Se renseigner sur le syndrome de stress post-traumatique (SSPT) peut aider les proches à reconnaître que certains comportements peuvent être des symptômes plutôt que des actes intentionnels. Un dialogue ouvert peut réduire les malentendus et favoriser le rapprochement.
Il est également important que les membres de la famille prennent soin de leur propre bien-être. Soutenir une personne confrontée à des problèmes de santé mentale peut être difficile, et les aidants méritent eux aussi d'être soutenus.
La guérison se fait ensemble
Le syndrome de stress post-traumatique peut affecter toute la famille, mais celle-ci peut également jouer un rôle important dans le processus de guérison.
Selon Chris, l'un des aspects les plus encourageants du traitement des traumatismes est d'aider les gens à comprendre que leur passé ne les définit pas.
« Nombreux sont ceux qui finissent par croire qu’ils sont mauvais, fous ou défectueux, car c’est ainsi qu’ils comprennent le monde qu’ils ont vécu », a-t-il déclaré. « Mais ils ne le sont pas. Ils ont traversé des expériences exceptionnelles. »
Chris souligne que les êtres humains sont remarquablement adaptables. Avec le soutien adéquat, les individus et les familles peuvent apprendre de nouvelles façons de gérer le stress et adopter progressivement des habitudes plus saines.

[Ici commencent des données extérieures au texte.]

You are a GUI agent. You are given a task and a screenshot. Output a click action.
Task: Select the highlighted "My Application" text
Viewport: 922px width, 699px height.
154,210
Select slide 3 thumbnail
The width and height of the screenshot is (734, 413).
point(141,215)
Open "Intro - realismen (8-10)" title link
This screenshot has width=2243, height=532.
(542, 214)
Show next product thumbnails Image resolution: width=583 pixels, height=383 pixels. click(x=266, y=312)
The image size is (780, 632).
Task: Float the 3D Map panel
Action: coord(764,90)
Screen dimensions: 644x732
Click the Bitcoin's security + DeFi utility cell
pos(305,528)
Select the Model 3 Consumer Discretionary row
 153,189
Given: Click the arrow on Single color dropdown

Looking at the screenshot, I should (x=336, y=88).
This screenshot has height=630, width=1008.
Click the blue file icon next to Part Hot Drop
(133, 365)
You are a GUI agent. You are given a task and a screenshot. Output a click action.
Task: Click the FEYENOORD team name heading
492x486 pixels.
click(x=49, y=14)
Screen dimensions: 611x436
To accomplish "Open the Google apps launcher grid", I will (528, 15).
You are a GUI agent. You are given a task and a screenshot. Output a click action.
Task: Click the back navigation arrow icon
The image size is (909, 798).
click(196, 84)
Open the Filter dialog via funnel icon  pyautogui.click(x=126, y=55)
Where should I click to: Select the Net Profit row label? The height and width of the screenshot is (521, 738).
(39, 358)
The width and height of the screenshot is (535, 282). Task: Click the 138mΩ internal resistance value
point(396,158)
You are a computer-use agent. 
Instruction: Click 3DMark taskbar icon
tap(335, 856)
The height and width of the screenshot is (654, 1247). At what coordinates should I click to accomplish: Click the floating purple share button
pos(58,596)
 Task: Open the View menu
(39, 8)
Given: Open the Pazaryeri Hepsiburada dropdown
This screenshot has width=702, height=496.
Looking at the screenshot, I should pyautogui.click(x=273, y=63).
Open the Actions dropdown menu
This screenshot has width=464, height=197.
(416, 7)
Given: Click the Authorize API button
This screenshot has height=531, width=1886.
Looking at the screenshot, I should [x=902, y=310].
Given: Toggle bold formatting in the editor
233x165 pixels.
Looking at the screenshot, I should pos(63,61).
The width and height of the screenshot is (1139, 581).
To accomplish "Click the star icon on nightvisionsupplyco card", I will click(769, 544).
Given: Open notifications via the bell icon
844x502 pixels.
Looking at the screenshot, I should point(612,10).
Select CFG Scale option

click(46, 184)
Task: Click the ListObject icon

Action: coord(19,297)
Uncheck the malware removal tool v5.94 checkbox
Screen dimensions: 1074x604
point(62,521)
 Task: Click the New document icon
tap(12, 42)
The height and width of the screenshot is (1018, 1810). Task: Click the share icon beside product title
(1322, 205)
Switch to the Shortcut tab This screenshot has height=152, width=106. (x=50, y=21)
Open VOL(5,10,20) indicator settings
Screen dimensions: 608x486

« L’une des choses les plus réconfortantes que je puisse faire, c’est de dire à un jeune ou à un parent : “Vous n’avez rien d’anormal, et ce que vous vivez est tout à fait normal”, a-t-il déclaré. « Nous avons un plan d’action pour améliorer la situation, et avec un traitement adapté, les perspectives sont vraiment positives. »
Personne n'est condamné à traverser un traumatisme seul. Que le soutien vienne de proches, d'un professionnel de confiance ou d'une communauté bienveillante, la guérison est possible.